The concept that BMSCs may promote vascular repair was postulated also by the authors of i.c. Doppler sub-study of REPAIR-AMI23 and in previously mentioned porcine model of AMI and adipose-derived stem cells.21 In our study, a significant difference between groups in MBG after PCI in acute phase and CTFC at 4–6 days after BMSC infusion in favour of the BMSC group might have contributed to better results of SPECT study in the BMSC group. However, analysis of covariance ruled out the hypothesis that SPECT results at rest and after dipyridamole in the BMSC group or in the control group were affected by MBG in the acute phase and CTFC at 4–6 days.

In our observation, the subgroup of patients with better EF (EF-RNV ≥ 50%) and myocardial perfusion (PI < 2.2) consisted mainly of patients from the BMSC group. Particularly, when PI-IRA at rest and PI-IRA at dipyridamole study and RNV correlation were analyzed, only patients from the BMSC group have been found in that subgroup. This observation may confirm the hypothesis of better perfusion within the IRA region due to BMSC administration.

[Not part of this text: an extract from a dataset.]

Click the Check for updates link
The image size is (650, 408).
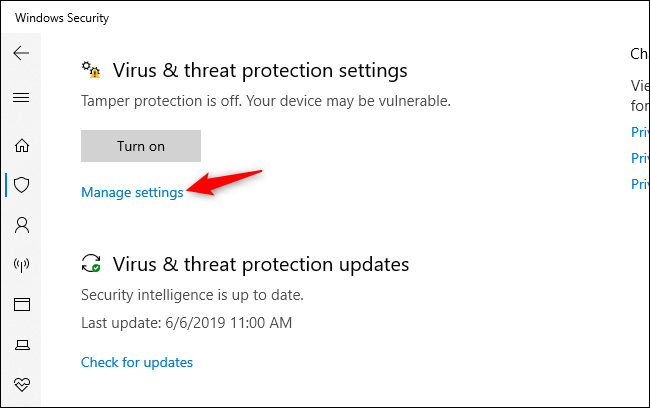[137, 362]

We are aware of the fact that due to a small number of patients included into our study, we can only speculate on BMSC influence on microcirculation enhancement. Therefore, we think that this very interesting hypothesis should be tested in other trials with BMSCs in AMI patients in order to draw final statistical conclusion.

Comparison of two methods: suspension in Ficoll and storage in X-vivo 10 medium plus serum as in the REPAIR-AMI, and suspension in Lymphoprep and storage in NaCl plus plasma as in ASTAMI, showed better results of migratory capacity of BMSCs and blood flow recovery after ischaemia in REPAI-AMI method.24 In REPAIR-AMI, a larger number of stem cells, compared with ASTAMI, were injected. Despite being similar to REPAIR-AMI method and the number of cells, in our study we have been unable to find significant increase in EF in the BMSC group compared with controls, although the trend towards better EF improvement or its maintenance in the BMSC group was noticed.

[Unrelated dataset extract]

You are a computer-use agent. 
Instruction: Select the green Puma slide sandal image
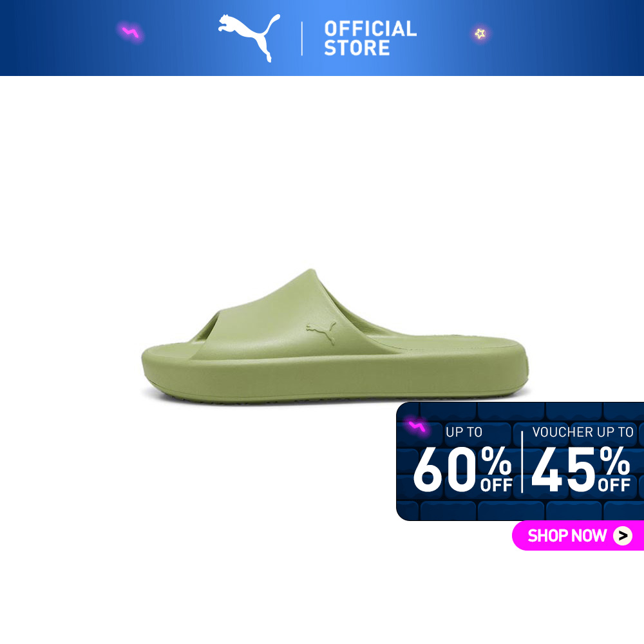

Coronary infusion of BMSCs was safe; in 29 patients, we did not observe any complications. One patient had fever and chills 2 h after infusion, and in one patient we observed sudden increase in blood pressure, with no further complications in both cases. We did not find increased rate of restenosis or progression of atherosclerosis in coronary angiography performed 6 months after AMI in the BMSC group. Lower rate of combined MACE in the BMSC group, found in Kaplan–Meier analysis (P = 0.027), suggests additional positive influence of BMSC therapy.

Study limitations

We planned to recruit about 100–120 patients within 2 years (estimated sample size 50–60 patients in each group to assess 4–5% difference in ejection fraction and ΔPI = 0.3 of left ventricle perfusion). However, our inclusion criteria restricted to anterior wall AMI in order to have homogenous population let us recruit only 45 patients who agreed from 54 eligible within 3 years, even though we prolonged the recruitment period up to 3 years.

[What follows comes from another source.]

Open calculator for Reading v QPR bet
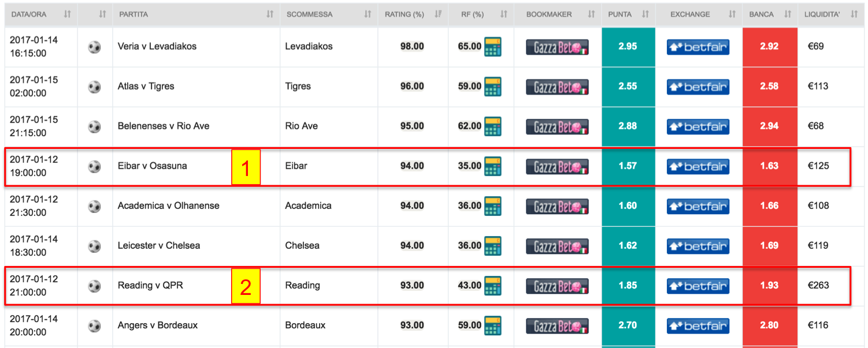The height and width of the screenshot is (348, 868). (x=493, y=285)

Although further follow-up is conducted, the results may be influenced by restenosis or/and progression of atherosclerosis in both groups.

Owing to technical limitations, we were able to calculate only semi-quantitative analysis of Tc-99m-MIBI SPECT, though performed by two observers independent and blinded to group assignment. However, the same semi-quantitative method was used also in the KAT trial and many other studies on myocardial ischaemia.

Funding

This trial was supported by a grant from the Polish Cardiac Society sponsored by Servier Polska and by a grant from the Polish Committee for Scientific Research (Komitet Badan Naukowych) PBZ-KBN-099/P05/03.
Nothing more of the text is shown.